## [What is required]
Transcribe the stretch of rows from the very beginning through the line that contains "center [592, 460].", both ends included. Leave the pictures out of your copy.

________________

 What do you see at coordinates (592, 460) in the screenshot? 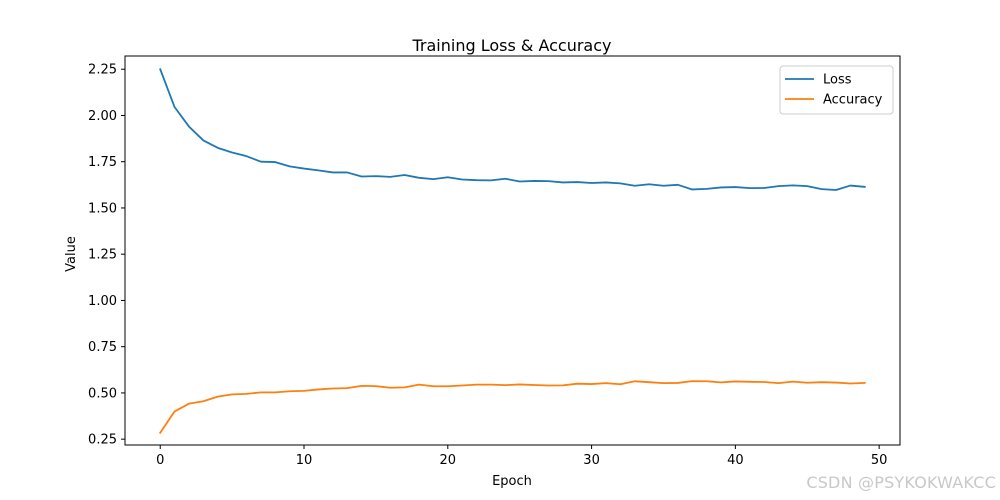
I see `x-tick-label: 30` at bounding box center [592, 460].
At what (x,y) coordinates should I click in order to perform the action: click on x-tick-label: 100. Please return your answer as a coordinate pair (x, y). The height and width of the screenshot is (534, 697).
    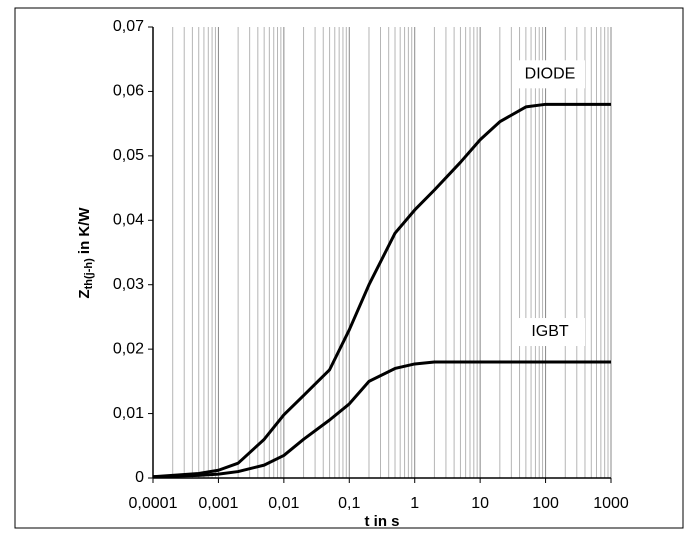
    Looking at the image, I should click on (546, 504).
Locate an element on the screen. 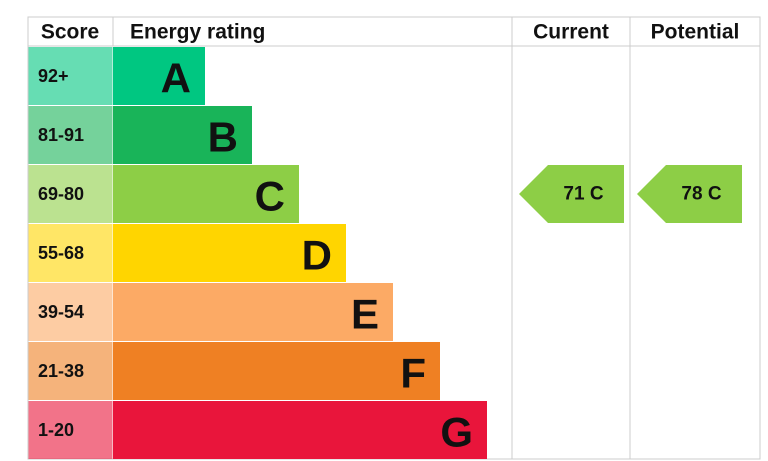  header-current: Current is located at coordinates (571, 32).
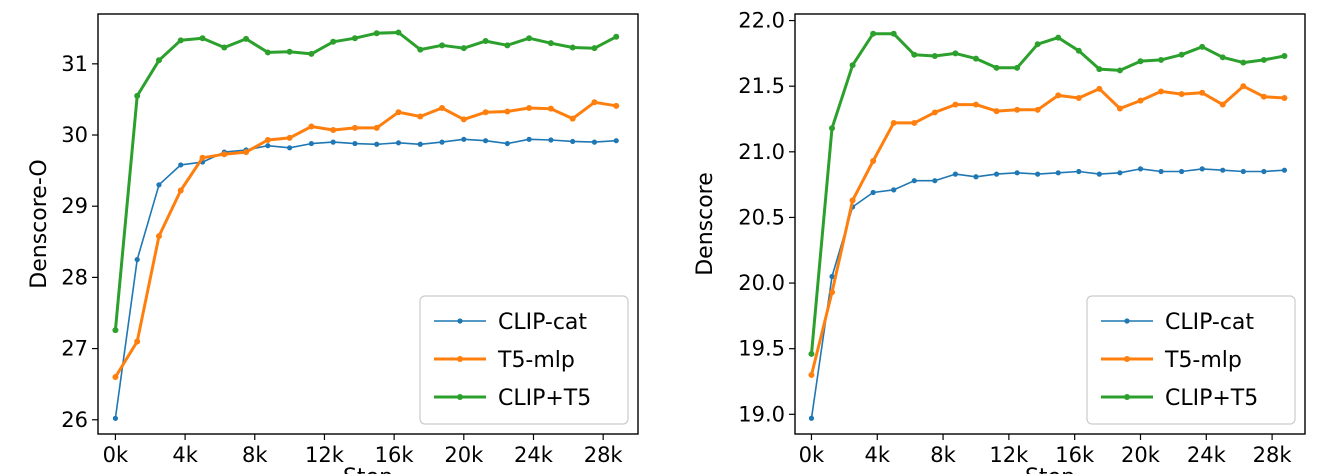 Image resolution: width=1320 pixels, height=474 pixels. I want to click on y-tick-label: 30, so click(74, 135).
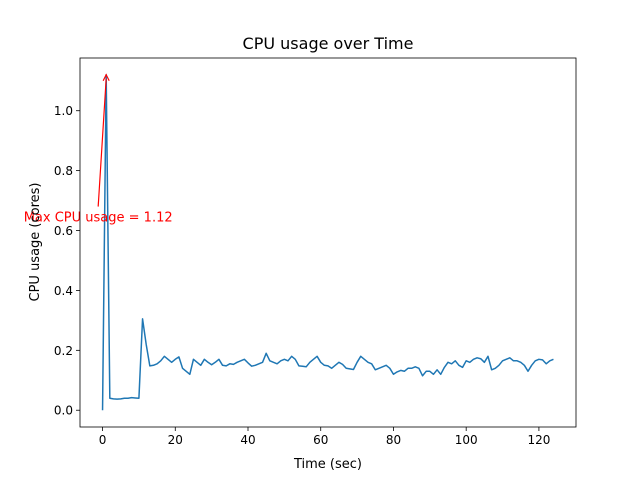 The image size is (640, 480). Describe the element at coordinates (328, 464) in the screenshot. I see `x-axis-label: Time (sec)` at that location.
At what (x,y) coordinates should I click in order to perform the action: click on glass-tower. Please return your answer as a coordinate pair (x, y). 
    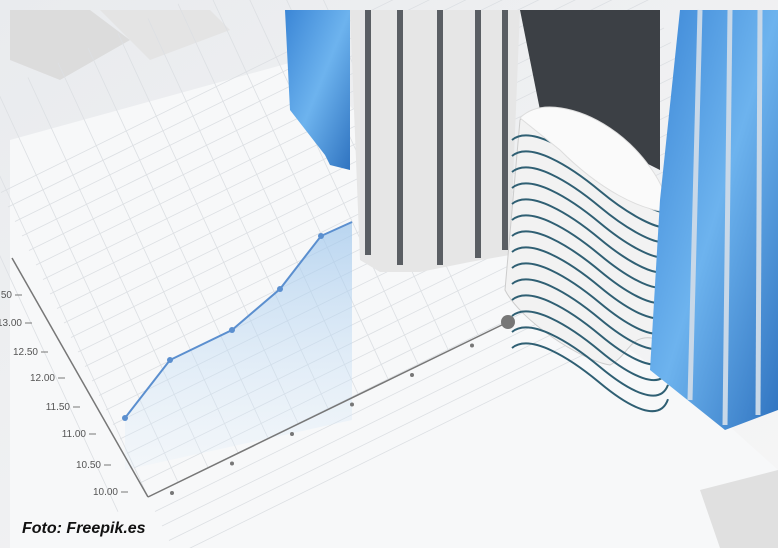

________________

## [Solution]
 What do you see at coordinates (592, 460) in the screenshot? 
I see `x-tick-label: 30` at bounding box center [592, 460].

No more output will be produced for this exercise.